In Wiesbaden fehlt es an bezahlbarem Wohnraum für Normalverdiener. Ich möchte, dass sich Familien das Leben in der Stadt wieder leisten können und will deshalb prüfen, ob es den kommunalen Wohnungsbaugesellschaften möglich ist, mehr für bezahlbaren Wohnraum zu tun. Dazu gehört für mich auch eine Begrenzung von Mietsteigerungen auf 1% bei den kommunalen Wohnungsbaugesellschaften. Aber auch der politische Druck auf andere, nicht städtische Gesellschaften wie die GWH muss erhöht werden. Sowohl Stadt, als auch Land und Bund dürfen das bebaubare Land nicht mehr an den Höchstbietenden verkaufen, sondern müssen mit dem Verkauf vor allem Konzepte für bezahlbares Wohnen unterstützen. Das wäre auch eine Chance für genossenschaftliches Wohnen.
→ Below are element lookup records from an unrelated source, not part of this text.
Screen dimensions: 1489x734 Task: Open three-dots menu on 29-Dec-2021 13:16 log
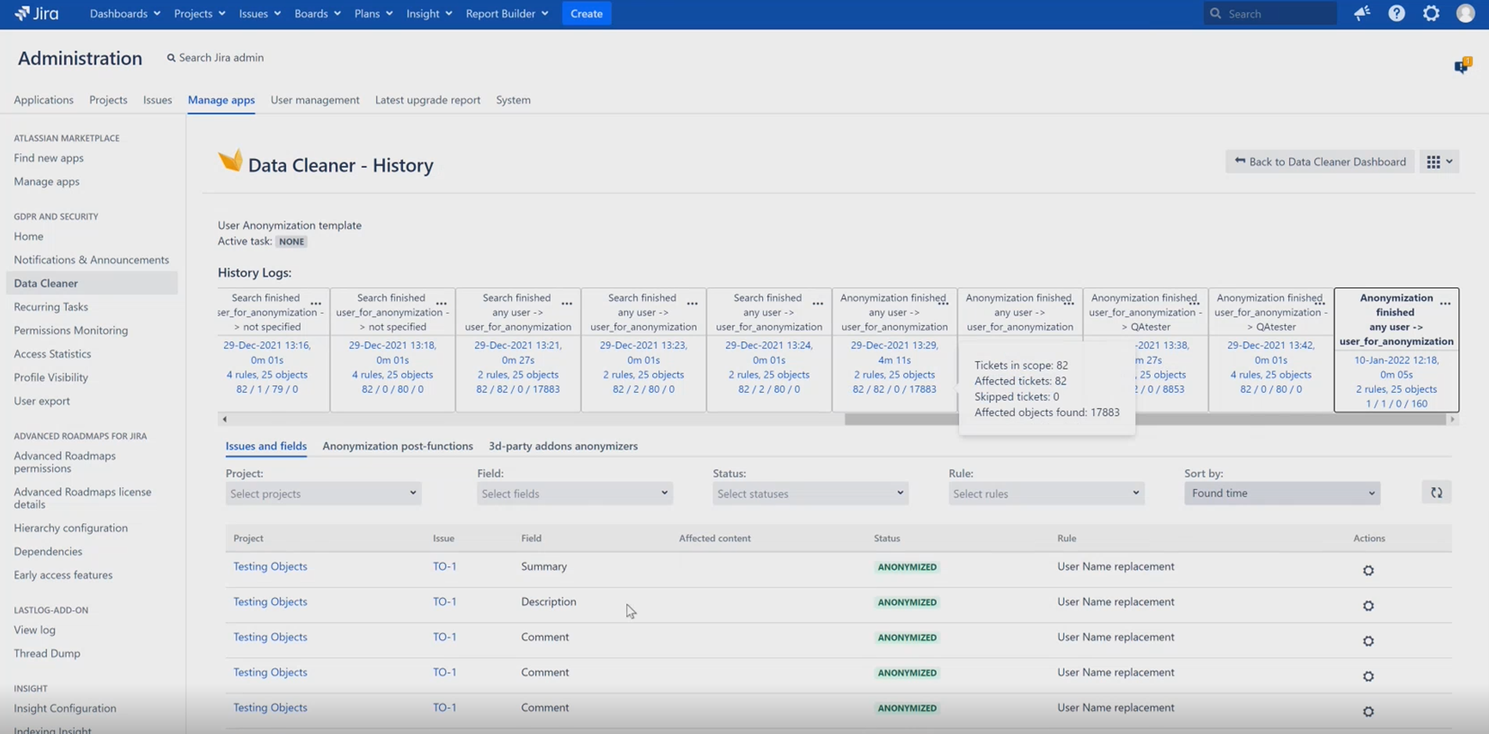pos(316,302)
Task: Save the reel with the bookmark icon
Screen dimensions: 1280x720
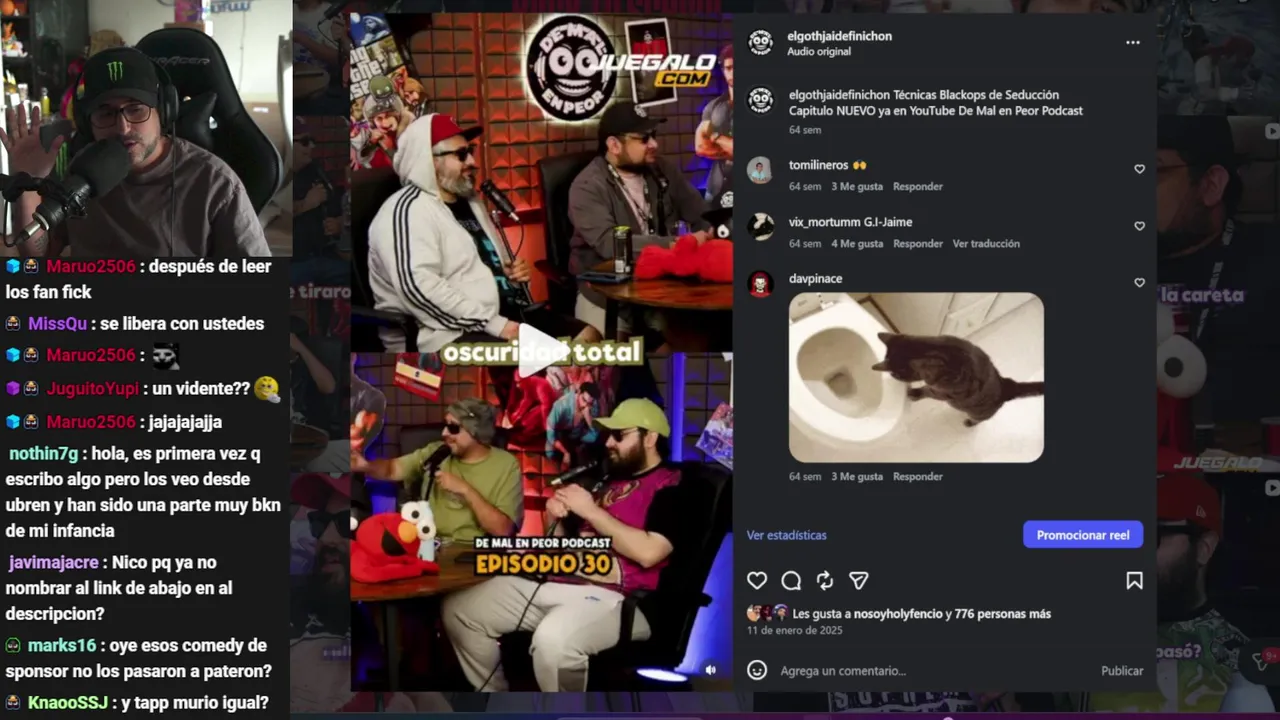Action: (x=1134, y=581)
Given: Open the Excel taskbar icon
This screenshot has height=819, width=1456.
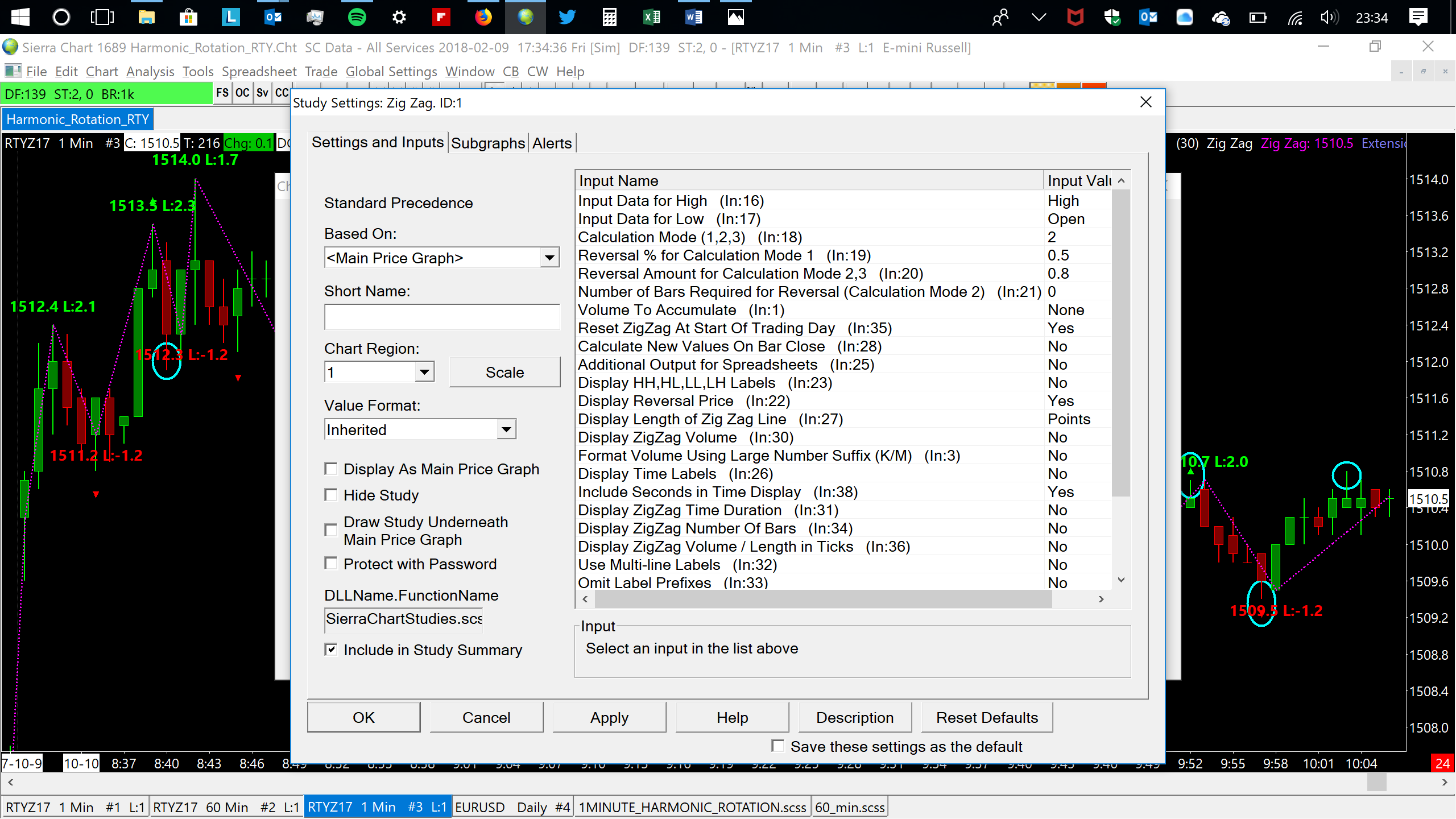Looking at the screenshot, I should tap(651, 17).
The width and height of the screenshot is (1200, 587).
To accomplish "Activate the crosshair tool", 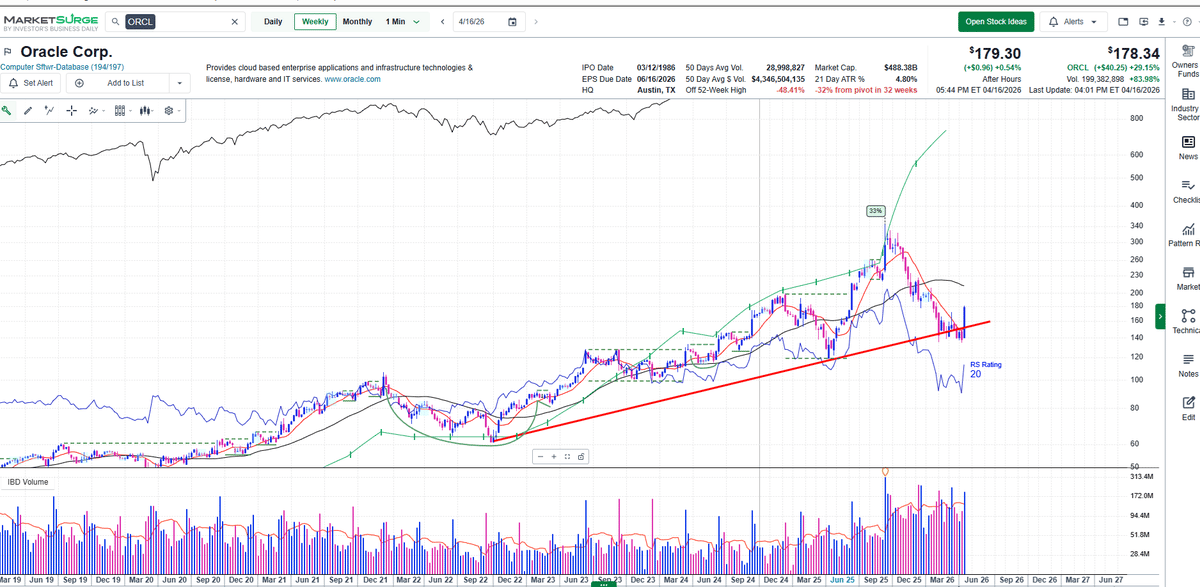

Unsere Stadt hat viele Aufgaben vor sich: Die Förderung von studentischem Wohnen, die Entwicklung des Ostfelds – eine echte Chance für modernes urbanes Wohnen und Arbeiten – und die Nachverdichtung. Wenn wir Verantwortung übernehmen und möglichst vielen Menschen in Wiesbaden wieder bezahlbares Wohnen ermöglichen wollen, müssen wir diese Aufgaben angehen.

Mir ist dabei vor allem eines wichtig: Ideen und Pläne müssen mit betroffenen Wiesbadenerinnen und Wiesbadenern gemeinsam diskutiert und entwickelt werden. Der Quartiersrat im Schelmengraben ist ein gutes Beispiel dafür, wie ich mir solche Verfahren wünsche.